When asked to explain what the women's empowerment program, operated by SHATIL's Mixed Cities project had done for her and other women residents of Barbur, Jernass Ashkar answered simply and unhesitatingly, "It opened the door for us. We entered a new world."
Barbur is an unrecognized Arab neighborhood on the southern periphery of the ancient port town of Acco. It is also home to a largely traditional community, in which the woman's voice is barely heard outside the home, and her independent movement beyond the neighborhood is generally limited. This invisibility and isolation is compounded by the absence of state recognition of the neighborhood, which means that not only does it lack basic infrastructure – a sewage system and surfaced roads, it also lacks community services where women would otherwise have the opportunity to enrich their lives.
Mixed Cities has worked intensively and successfully on a two-track program to empower the residents of Barbur in their struggle for official recognition of their neighborhood, and to empower women residents to play a greater role in their community in general. Thus the women were encouraged to participate and offer their opinions in the many meetings held in 2007 with the urban planner commissioned by SHATIL to draw up alternative plans, in consultation with the residents, for submission to the planning authorities.
In conjunction with this process, the women met regularly in each other's homes, and with the help of a highly experienced facilitator, discussed wide-ranging subjects relating to their social roles and well-being. These meetings were also a forum for creative expression in art and handicrafts. Another small group of younger women from Barbur participated in a personal empowerment program held at the premises of the Acco Arab Women's Association.

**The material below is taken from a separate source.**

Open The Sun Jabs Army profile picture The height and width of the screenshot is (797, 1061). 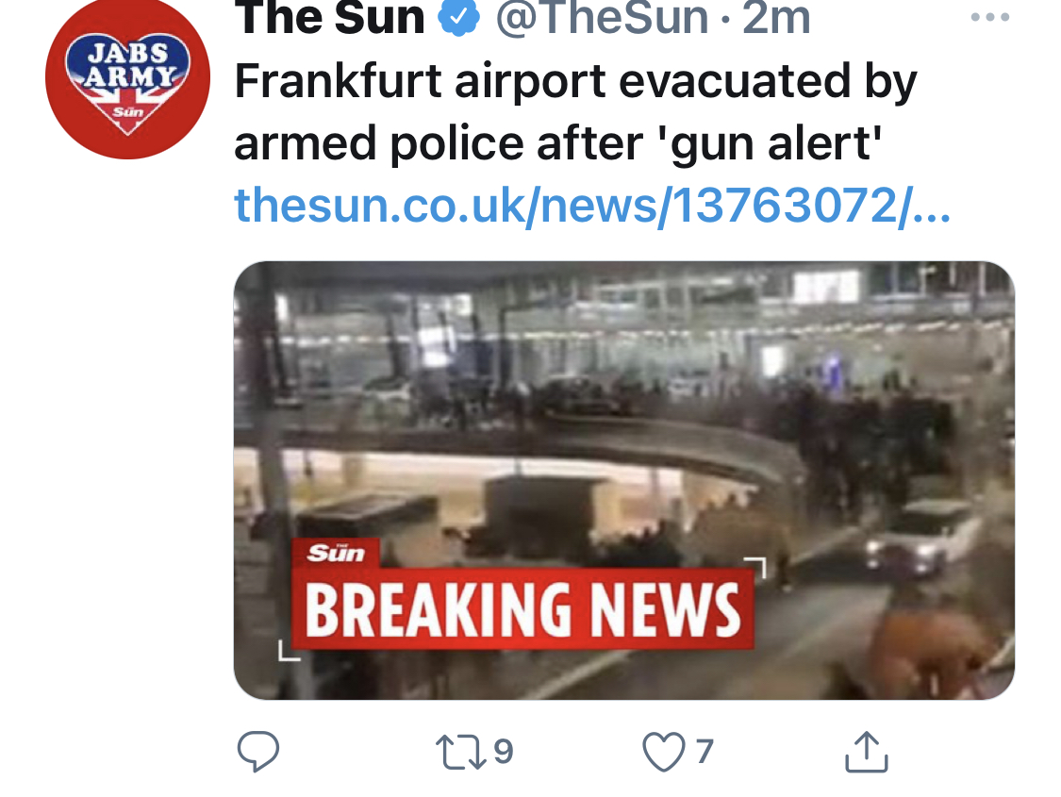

An extension program recently brought the women of both groups together to work on the serious environmental issues facing the neighborhood, such as the mosquitoes which plague the residents each summer because of the poor drainage and sewage conditions.
As a finale to the Barbur women's program, the graduates held an exhibition of their handicraft work at the Acco Arab Women's Association and a workshop in which they created artifacts which expressed their feelings and thoughts on the meaningfulness of their empowerment experience. One graduate described her composition as "seeds the program has helped to plant which will yield beautiful flowers."
Mr. Eric Galvin, Project Officer of the European Commission's Delegation to Israel which has generously supported Mixed Cities since its inception, was on hand to talk to the women and award their graduation certificates.
Earlier in the day, Mr. Galvin visited Barbur, where he met with residents and looked at the alternative plans which they developed with the urban planner, and which have been accepted by Acco Municipality's Planning Department and the Ministry of Housing as a starting point in the recognition process. In one significant moment, illustrating the effectiveness of the empowerment program and its contribution to the community's activism around the issue of recognition, graduate Jernass Ashkar described how she had spent a whole night poring over the plans and had found a mistake which the urban planner subsequently corrected.
SHATIL congratulates the women graduates and is grateful to Mixed Cities Project Director, Buthayna Dabit, to the project's Acco Field Coordinator Sami Hawary ,and especially to Barbur community worker Rasha Fodi for their dedication to this project. Perhaps their best reward was to hear the women's moving statements, such as "what we have learned, we will teach our children."